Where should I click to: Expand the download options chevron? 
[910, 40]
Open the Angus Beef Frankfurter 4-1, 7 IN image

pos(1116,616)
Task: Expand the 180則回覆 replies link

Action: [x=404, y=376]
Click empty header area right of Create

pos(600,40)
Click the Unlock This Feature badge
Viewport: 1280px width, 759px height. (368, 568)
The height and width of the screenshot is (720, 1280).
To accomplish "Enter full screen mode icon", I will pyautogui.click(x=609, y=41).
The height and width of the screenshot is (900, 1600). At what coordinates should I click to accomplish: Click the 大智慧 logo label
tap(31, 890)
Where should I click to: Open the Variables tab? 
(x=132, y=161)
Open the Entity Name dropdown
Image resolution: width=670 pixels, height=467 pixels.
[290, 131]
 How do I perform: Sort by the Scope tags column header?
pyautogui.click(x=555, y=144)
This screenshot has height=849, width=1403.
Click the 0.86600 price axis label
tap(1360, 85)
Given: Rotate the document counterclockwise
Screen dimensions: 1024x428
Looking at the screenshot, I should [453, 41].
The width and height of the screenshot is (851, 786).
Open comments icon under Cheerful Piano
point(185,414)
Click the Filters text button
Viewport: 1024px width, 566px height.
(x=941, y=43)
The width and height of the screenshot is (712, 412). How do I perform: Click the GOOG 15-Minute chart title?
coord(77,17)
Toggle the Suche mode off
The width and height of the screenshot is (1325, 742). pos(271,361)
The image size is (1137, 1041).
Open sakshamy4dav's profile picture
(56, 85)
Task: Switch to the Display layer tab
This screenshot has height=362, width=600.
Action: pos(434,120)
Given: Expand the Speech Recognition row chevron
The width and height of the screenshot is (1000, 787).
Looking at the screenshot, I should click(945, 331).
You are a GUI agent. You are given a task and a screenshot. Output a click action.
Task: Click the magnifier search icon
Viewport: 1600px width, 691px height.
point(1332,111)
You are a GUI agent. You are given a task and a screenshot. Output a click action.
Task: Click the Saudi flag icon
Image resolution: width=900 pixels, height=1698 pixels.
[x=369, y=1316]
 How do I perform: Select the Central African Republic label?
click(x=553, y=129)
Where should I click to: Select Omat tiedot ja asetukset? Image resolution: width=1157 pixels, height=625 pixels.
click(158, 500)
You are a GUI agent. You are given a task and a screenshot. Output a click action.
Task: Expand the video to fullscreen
· · · · · · ·
Work item: Return the material exactly as it stands.

Your response:
Where should I click to: Expand the download options chevron? 
[910, 40]
Open the Angus Beef Frankfurter 4-1, 7 IN image

pos(1116,616)
Task: Expand the 180則回覆 replies link

Action: [x=404, y=376]
Click empty header area right of Create

pos(600,40)
Click the Unlock This Feature badge
Viewport: 1280px width, 759px height. (368, 568)
The height and width of the screenshot is (720, 1280).
To accomplish "Enter full screen mode icon", I will pyautogui.click(x=609, y=41).
The height and width of the screenshot is (900, 1600). At what coordinates should I click to accomplish: Click the 大智慧 logo label
tap(31, 890)
Where should I click to: Open the Variables tab? 
(x=132, y=161)
Open the Entity Name dropdown
Image resolution: width=670 pixels, height=467 pixels.
[290, 131]
 How do I perform: Sort by the Scope tags column header?
pyautogui.click(x=555, y=144)
This screenshot has height=849, width=1403.
Click the 0.86600 price axis label
tap(1360, 85)
Given: Rotate the document counterclockwise
Screen dimensions: 1024x428
Looking at the screenshot, I should [453, 41].
The width and height of the screenshot is (851, 786).
Open comments icon under Cheerful Piano
point(185,414)
Click the Filters text button
Viewport: 1024px width, 566px height.
(x=941, y=43)
The width and height of the screenshot is (712, 412). How do I perform: Click the GOOG 15-Minute chart title?
coord(77,17)
Toggle the Suche mode off
The width and height of the screenshot is (1325, 742). pos(271,361)
The image size is (1137, 1041).
Open sakshamy4dav's profile picture
(56, 85)
Task: Switch to the Display layer tab
This screenshot has height=362, width=600.
Action: pos(434,120)
Given: Expand the Speech Recognition row chevron
The width and height of the screenshot is (1000, 787).
Looking at the screenshot, I should click(945, 331).
You are a GUI agent. You are given a task and a screenshot. Output a click action.
Task: Click the magnifier search icon
Viewport: 1600px width, 691px height.
point(1332,111)
You are a GUI agent. You are given a task and a screenshot. Output a click action.
Task: Click the Saudi flag icon
Image resolution: width=900 pixels, height=1698 pixels.
[x=369, y=1316]
 How do I perform: Select the Central African Republic label?
click(x=553, y=129)
Where should I click to: Select Omat tiedot ja asetukset? Image resolution: width=1157 pixels, height=625 pixels.
click(158, 500)
You are a GUI agent. You are given a task and a screenshot. Output a click action.
Task: Expand the video to fullscreen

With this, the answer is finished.